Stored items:

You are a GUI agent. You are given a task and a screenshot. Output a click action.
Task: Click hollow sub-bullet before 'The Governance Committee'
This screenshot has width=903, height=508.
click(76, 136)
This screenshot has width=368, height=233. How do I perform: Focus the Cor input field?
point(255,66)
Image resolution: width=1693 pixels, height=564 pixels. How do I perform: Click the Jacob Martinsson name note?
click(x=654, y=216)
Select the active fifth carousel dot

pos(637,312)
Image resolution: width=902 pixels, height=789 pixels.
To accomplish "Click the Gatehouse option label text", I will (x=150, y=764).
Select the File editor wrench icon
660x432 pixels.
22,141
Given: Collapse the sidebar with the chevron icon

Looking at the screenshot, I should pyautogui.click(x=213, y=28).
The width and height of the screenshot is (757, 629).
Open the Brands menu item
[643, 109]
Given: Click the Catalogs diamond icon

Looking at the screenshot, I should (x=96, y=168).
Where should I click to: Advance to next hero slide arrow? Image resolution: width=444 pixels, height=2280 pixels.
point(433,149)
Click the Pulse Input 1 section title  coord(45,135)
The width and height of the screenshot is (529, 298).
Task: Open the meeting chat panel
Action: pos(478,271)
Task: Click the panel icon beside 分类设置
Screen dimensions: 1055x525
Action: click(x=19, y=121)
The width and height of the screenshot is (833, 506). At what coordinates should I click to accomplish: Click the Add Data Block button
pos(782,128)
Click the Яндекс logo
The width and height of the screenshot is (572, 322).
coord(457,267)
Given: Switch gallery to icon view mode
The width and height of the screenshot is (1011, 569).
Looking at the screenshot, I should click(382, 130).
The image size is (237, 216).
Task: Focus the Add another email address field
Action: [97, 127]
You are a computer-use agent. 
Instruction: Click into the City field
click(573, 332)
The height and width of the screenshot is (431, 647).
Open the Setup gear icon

# [Problem to solve]
All of the data above is to be transcribed without alteration.

# [Output of the exercise]
You are a GUI agent. You are given a task and a screenshot. Output a click action.
Task: Click hollow sub-bullet before 'The Governance Committee'
This screenshot has width=903, height=508.
click(76, 136)
This screenshot has width=368, height=233. How do I perform: Focus the Cor input field?
point(255,66)
Image resolution: width=1693 pixels, height=564 pixels. How do I perform: Click the Jacob Martinsson name note?
click(x=654, y=216)
Select the active fifth carousel dot

pos(637,312)
Image resolution: width=902 pixels, height=789 pixels.
To accomplish "Click the Gatehouse option label text", I will (x=150, y=764).
Select the File editor wrench icon
660x432 pixels.
22,141
Given: Collapse the sidebar with the chevron icon

Looking at the screenshot, I should pyautogui.click(x=213, y=28).
The width and height of the screenshot is (757, 629).
Open the Brands menu item
[643, 109]
Given: Click the Catalogs diamond icon

Looking at the screenshot, I should (x=96, y=168).
Where should I click to: Advance to next hero slide arrow? Image resolution: width=444 pixels, height=2280 pixels.
point(433,149)
Click the Pulse Input 1 section title  coord(45,135)
The width and height of the screenshot is (529, 298).
Task: Open the meeting chat panel
Action: pos(478,271)
Task: Click the panel icon beside 分类设置
Screen dimensions: 1055x525
Action: click(x=19, y=121)
The width and height of the screenshot is (833, 506). At what coordinates should I click to accomplish: Click the Add Data Block button
pos(782,128)
Click the Яндекс logo
The width and height of the screenshot is (572, 322).
coord(457,267)
Given: Switch gallery to icon view mode
The width and height of the screenshot is (1011, 569).
Looking at the screenshot, I should click(382, 130).
The image size is (237, 216).
Task: Focus the Add another email address field
Action: [97, 127]
You are a computer-use agent. 
Instruction: Click into the City field
click(573, 332)
The height and width of the screenshot is (431, 647).
Open the Setup gear icon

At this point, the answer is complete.